A destructive new malware dubbed Hermetic Wiper is being used in cyberattacks in Ukraine and there are fears that there could be spill over into other countries akin to the NotPetya wiper malware attacks in 2017.
According to a recent report by cybersecurity firm ESET, Hermetic Wiper has been used in several attacks in Ukraine starting on February 24, 2022. The malware masquerades as ransomware and victims are told that their files have been encrypted, but there is no mechanism for recovery as the Hermetic Wiper renders systems inoperable by corrupting the master boot record (MBR).
Analysis of the malware has revealed it has worm-like properties and is able to spread across a local network via WMI and SMB. While there is no mechanism for recovery, there is a Go-based data extortion component. The malware is so named due to it having code signing certificate assigned to Hermetic Digital. ESET has not attributed the malware to any specific threat group.

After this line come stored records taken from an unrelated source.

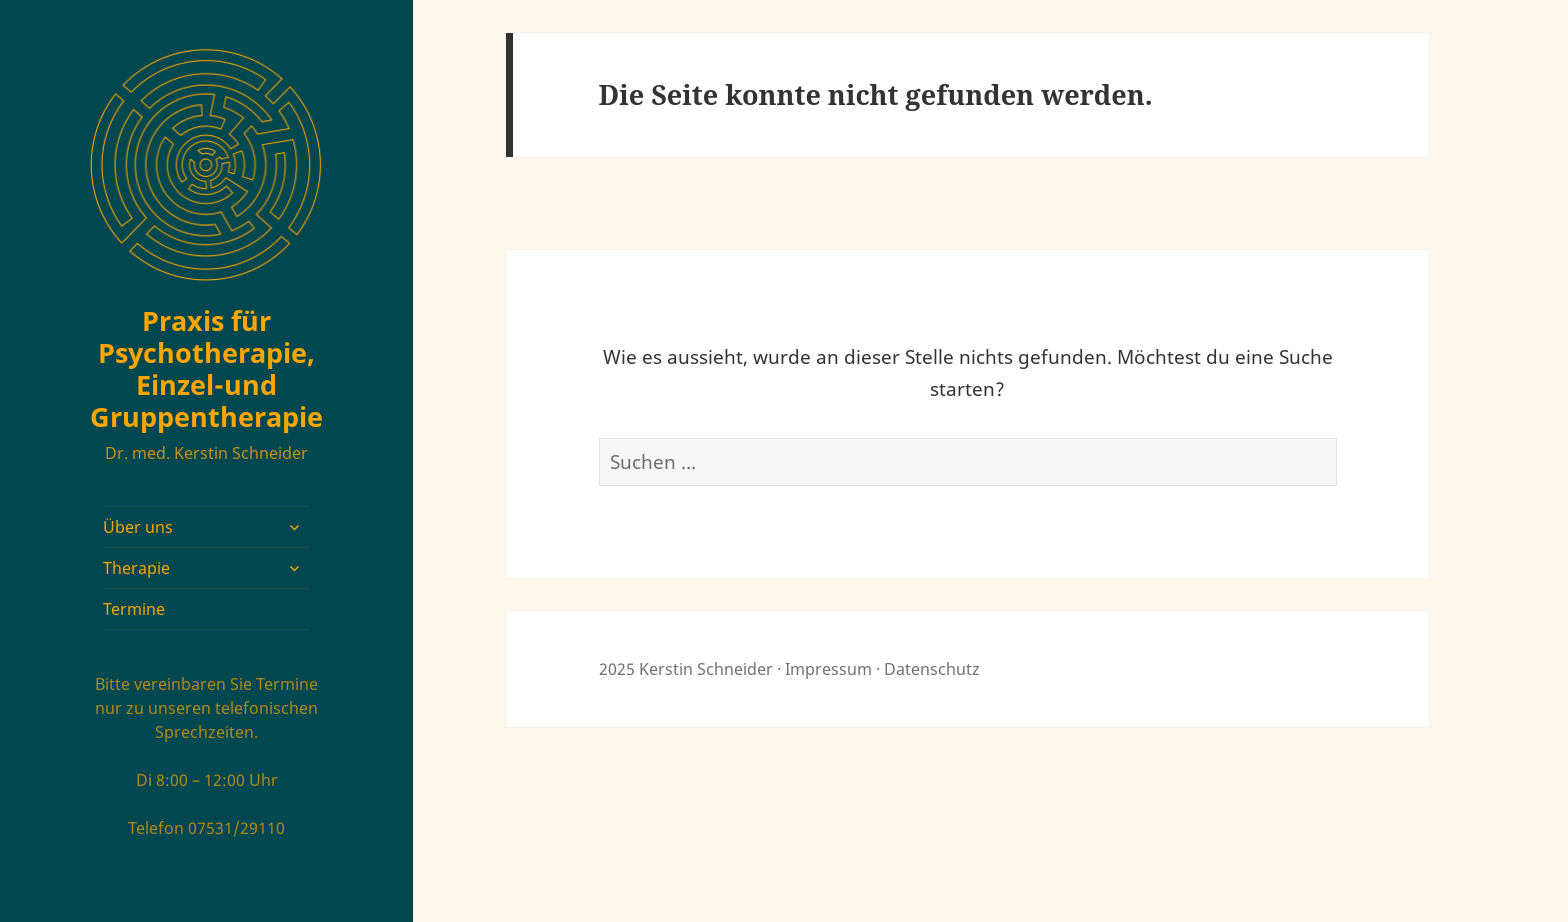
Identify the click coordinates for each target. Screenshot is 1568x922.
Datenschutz (932, 669)
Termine (134, 609)
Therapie (136, 568)
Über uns (138, 527)
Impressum (828, 669)
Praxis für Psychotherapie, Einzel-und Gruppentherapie (206, 368)
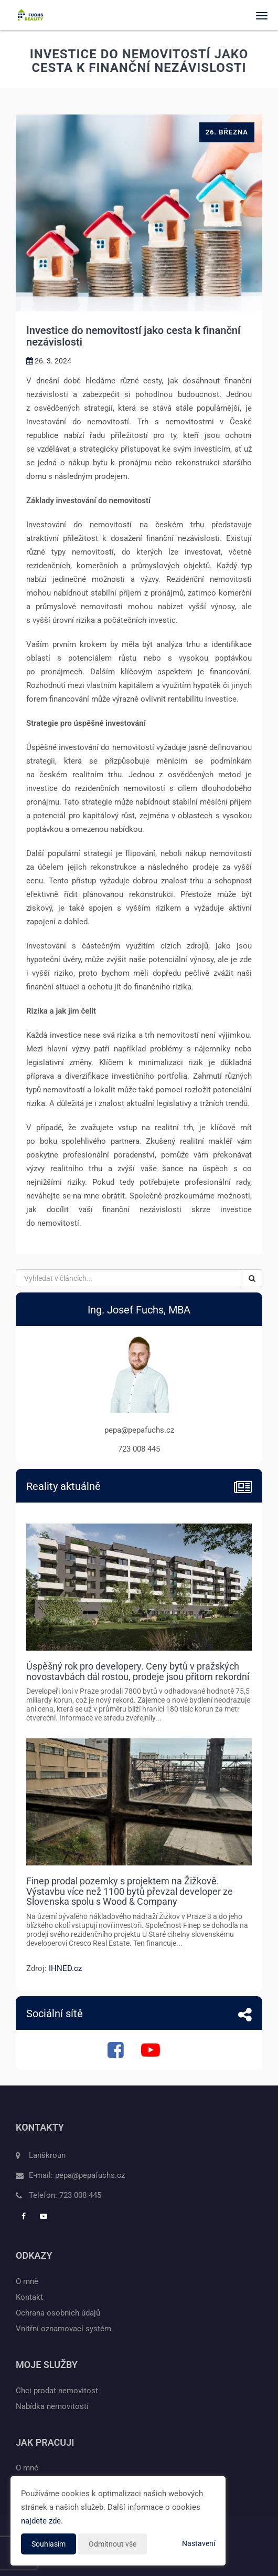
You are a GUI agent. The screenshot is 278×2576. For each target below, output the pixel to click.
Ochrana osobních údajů (58, 2313)
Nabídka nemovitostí (52, 2406)
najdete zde (41, 2521)
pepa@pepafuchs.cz (90, 2175)
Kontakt (29, 2297)
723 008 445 (80, 2195)
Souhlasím (48, 2544)
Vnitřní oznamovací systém (63, 2328)
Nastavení (198, 2543)
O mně (27, 2281)
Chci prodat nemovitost (57, 2390)
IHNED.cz (65, 1968)
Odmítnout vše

ESET has also found a second wiper malware variant that was used in an attack on a government network in Ukraine which the Slovakian cybersecurity firm has named IsaacWiper . ESEt is still analyzing the malware and it is unclear at this stage if it is linked to Hermetic Wiper. ESET said the malware was detected on a system that had not been infected with Hermetic Wiper.
The U.S. Cybersecurity and Infrastructure Security Agency (CISA) and Federal Bureau of Investigation (FBI) have issued indicators of compromise (IoCs) to help security teams identify infections, along with IoCs of another Wiper malware that was used in attacks in Ukraine earlier this year – WhisperGate – which similarly used a ransomware decoy. The security advisory also includes best practices for handling destructive malware and strategies that can be adopted to improve resilience to destructive malware attacks.
CISA and the FBI warn that these types of destructive malware have several potential distribution vectors. They are often spread via email and instant messenger services, can be dropped from websites, and can be packaged with legitimate files through peer-2-peer file-sharing networks.
“The [Hermetic Wiper] has the capability to target a large scope of systems and can execute across multiple systems throughout a network. As a result, it is important for organizations to assess their environment for atypical channels for malware delivery and/or propagation throughout their system,” explained CISA and the FBI in the security alert. Organizations should assess enterprise applications that have the capability to interface with and impact multiple hosts, including patch management and asset management systems, antivirus software, remote assistance software, backup servers, centralized file servers, and systems assigned to system and network administrative personnel.